Et cette soirée tourna plus à l'étude anthropologique qu'au défoulement prévu à la base.
Terrain étudié : le Palais M.
Club du Palais des Congrès Porte Maillot, le Palais M a la particularité d'être éclairé par de gigantesques lustres en plastique. L'espace présente un bar (dont nous présenterons les professionnels plus loin), un buffet (dont nous étudierons la composition également plus loin), des escaliers et des fauteuils. Et comme dans tout bon club qui se respecte, le noir règne en maître.
Population rencontrée : du jeune cadre dynamique à la pouf péroxydée.

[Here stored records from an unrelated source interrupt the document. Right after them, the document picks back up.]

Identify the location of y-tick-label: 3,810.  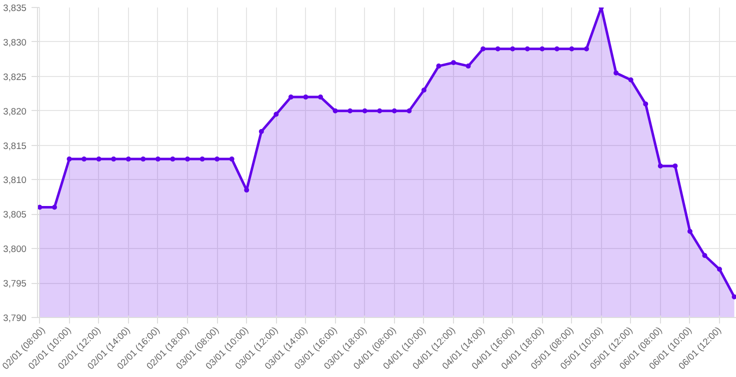
(14, 180).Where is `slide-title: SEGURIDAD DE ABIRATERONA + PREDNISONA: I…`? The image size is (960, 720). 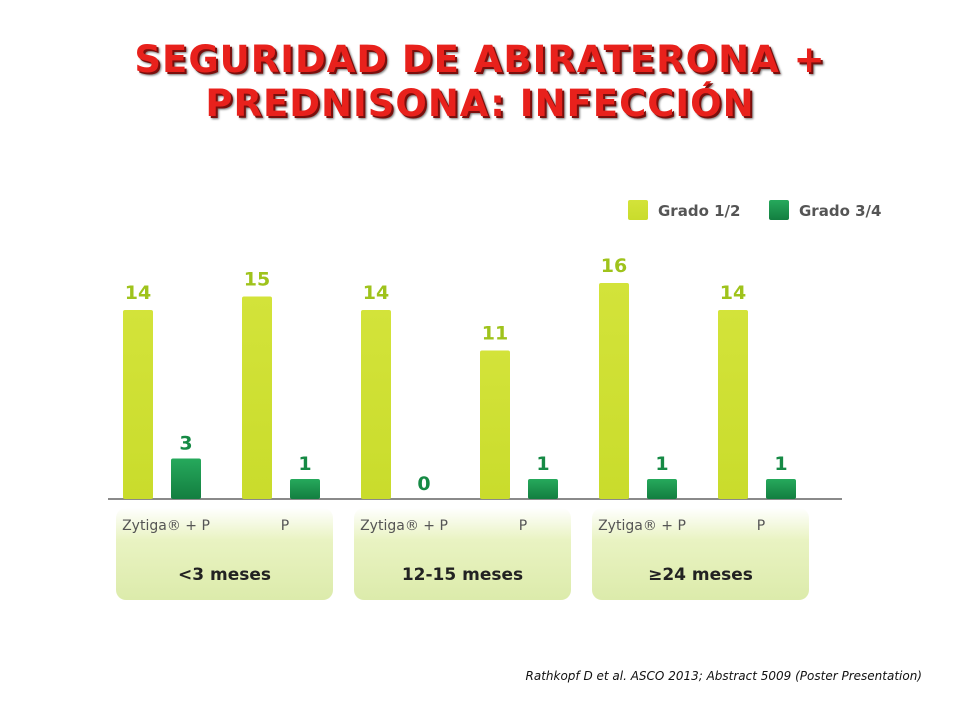 slide-title: SEGURIDAD DE ABIRATERONA + PREDNISONA: I… is located at coordinates (480, 82).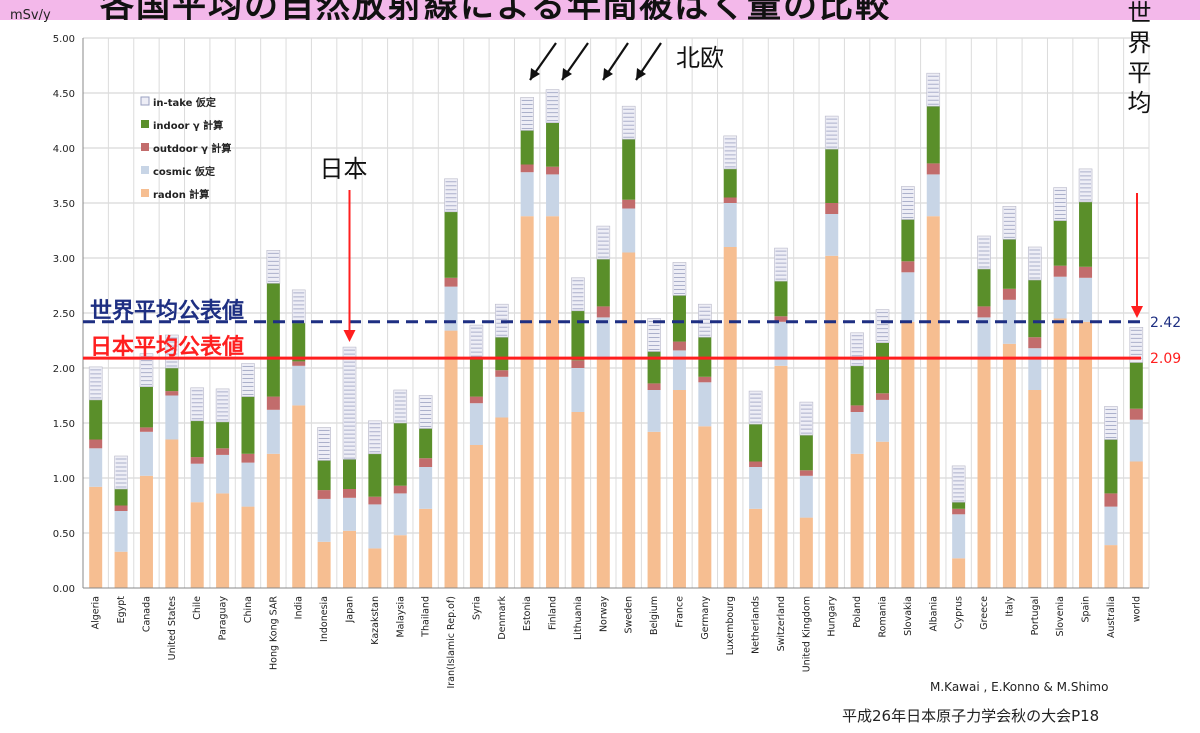 The height and width of the screenshot is (733, 1200). What do you see at coordinates (30, 16) in the screenshot?
I see `y-axis-unit: mSv/y` at bounding box center [30, 16]. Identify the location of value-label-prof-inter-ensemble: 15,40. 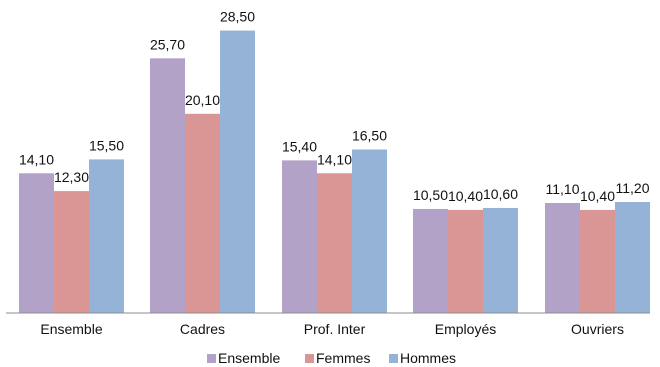
(300, 146).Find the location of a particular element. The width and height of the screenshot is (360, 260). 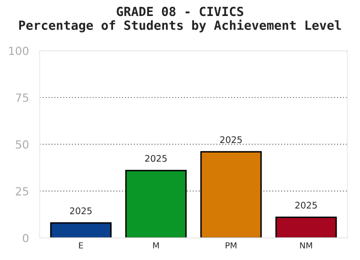

y-tick-label: 50 is located at coordinates (22, 144).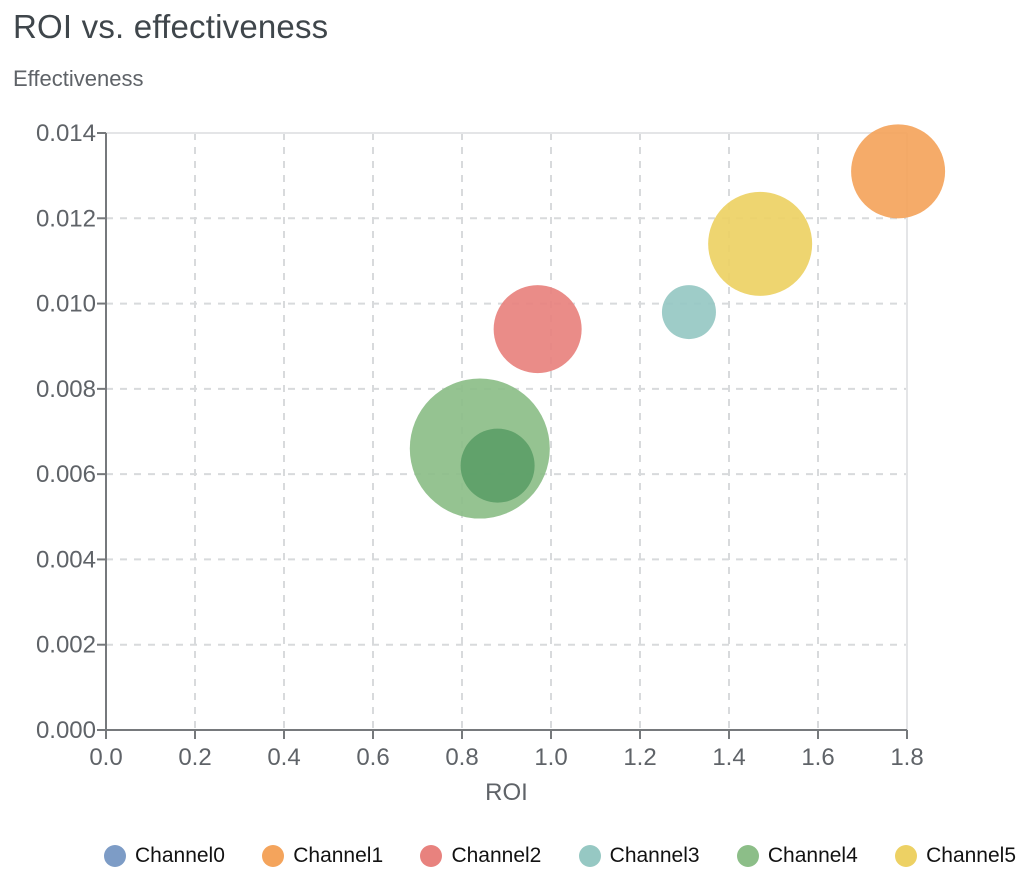 The height and width of the screenshot is (878, 1024). I want to click on legend-item-channel4: Channel4, so click(797, 856).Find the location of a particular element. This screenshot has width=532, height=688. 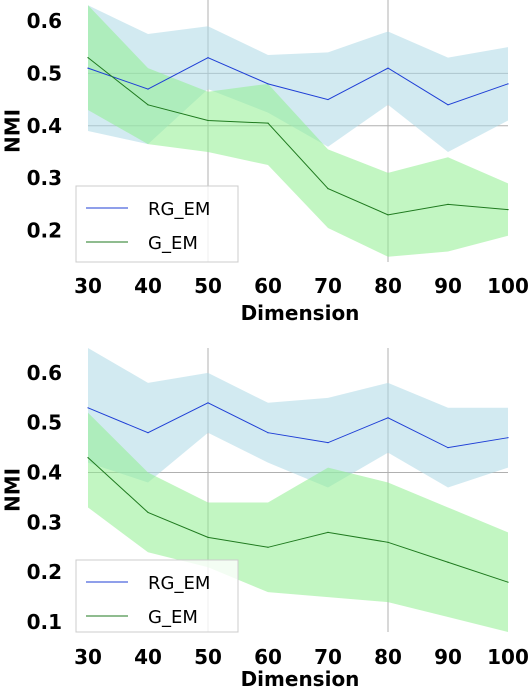

y-tick-label: 0.1 is located at coordinates (44, 622).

Le Palais M a cette particularité d'être habité par une faune éclectique. Dès l'entrée, en début de soirée, à l'heure où blanchit l'horizon et où les coupes sont gratuites, on croise autour des points stratégiques (porte d'entrée, bar, buffet) de jeunes hommes en costumes. L'ethno-pseudo-anthropologue que je suis s'en veux de ne pas avoir noté si oui ou non ils portaient toujours leur cravate. Mauvaise observatrice que je suis. Les JCD rencontrés ici ne différent en rien de ce que l'on peut croiser dans le métro à 21h.
La soirée avançant, la population se blondifie. Et la Barbie entre en scène. En cette saison printanière, elle porte des chaussures ouvertes, et compense je-ne-sais-quoi par des talons toujours plus hauts. L'imprimé est (malheureusement) à la mode, et malgré le fait qu'il soit une espèce protégée, le léopard a fait un retour remarqué au milieu de la piste. Brigitte, si tu lis ceci, viens défendre tes amies les bêtes bordel !
Une troisième catégorie de personne évolue dans cet espace (les observatrices réalisent certes une enquête participative, elles ne vont pas en plus se prendre pour sujet de recherche !) : les barmen du club. Ou plutôt LE Barman. Oui, avec trois majuscules tellement le garçon était un phénomène. Probablement jeune prodige - ou idiot du village, on n'a jamais su, LE Barman s'applique à servir ses flûtes de champagne, deux minutes par verre, et en met autant à côté qu'à l'intérieur. Rite initiatique ? Fertilisation du plan de travail ? Libation des mains des clients ? Pertes de neurones, grillées par des séances d'UV trop nombreuses ?
Habitudes alimentaires
L'afterworker mange ce que lui donne : des salades, des taboulés, de la charcuterie, du pain, des gâteaux, des tartes... Tout pourvu que ça soit froid, que ça tienne dans une assiette en plastique, et que ça puisse se manger à la fourchette uniquement. Pour se nourrir, le client doit se soumettre à l'épreuve de la file d'attente, un peu comme celle que l'on suit dans les expo de photo au Jeu de Paume... Sauf que là, les choses à regarder sont vulgaires.
En revanche, au bar, l'anarchie règne. Oubliées les règles de bonnes conduites, les tabous quant à la hiérarchie établie, les disparités homme/femme.. Là, c'est chacun pour soi et son verre. Qui pourtant est assez infecte. Mais le client a droit à cinq verres, il les aura. Et peu importe qu'il soit coupé à l'eau (bon, ça c'est nous qui l'avons déduit du goût et des sensations ressenties, ou non, après coup).
Danses rituelles.
Qu'elle soit rurale ou urbaine, originelle ou métissée, occidentale ou non, locale ou immigrée, chaque population pratique une, voire des danses. Celles pratiquées ici jouaient sur l'âge des participants à la soirée en proposant aux danseurs des mixs entre tubes des années 80 et son électro du mois dernier. Alors oui, le résultat sonore est exécrable, mais l'effet produit est celui recherché : les gens dansent. Les ethnologues aussi. Participatif on le rappelle.
Conclusions de l'étude :
Cette expérience était à vivre, et nous la conseillons à quiconque souhaite manger et danser sans être trop regardant, et passer quelques heures, bien habillés, à critiquer ceux qui ne le sont pas. Critiquer, étudier, c'est du pareil au même de toutes façons.
De plus, cela nous a permis de manger, boire, danser, et de rentrer tôt.
Mais nous pensons très sincèrement qu'une seule expérience peut suffire à satisfaire toute une carrière anthropologique.
Les croquettes au fromage, elles, ne peuvent plus attendre.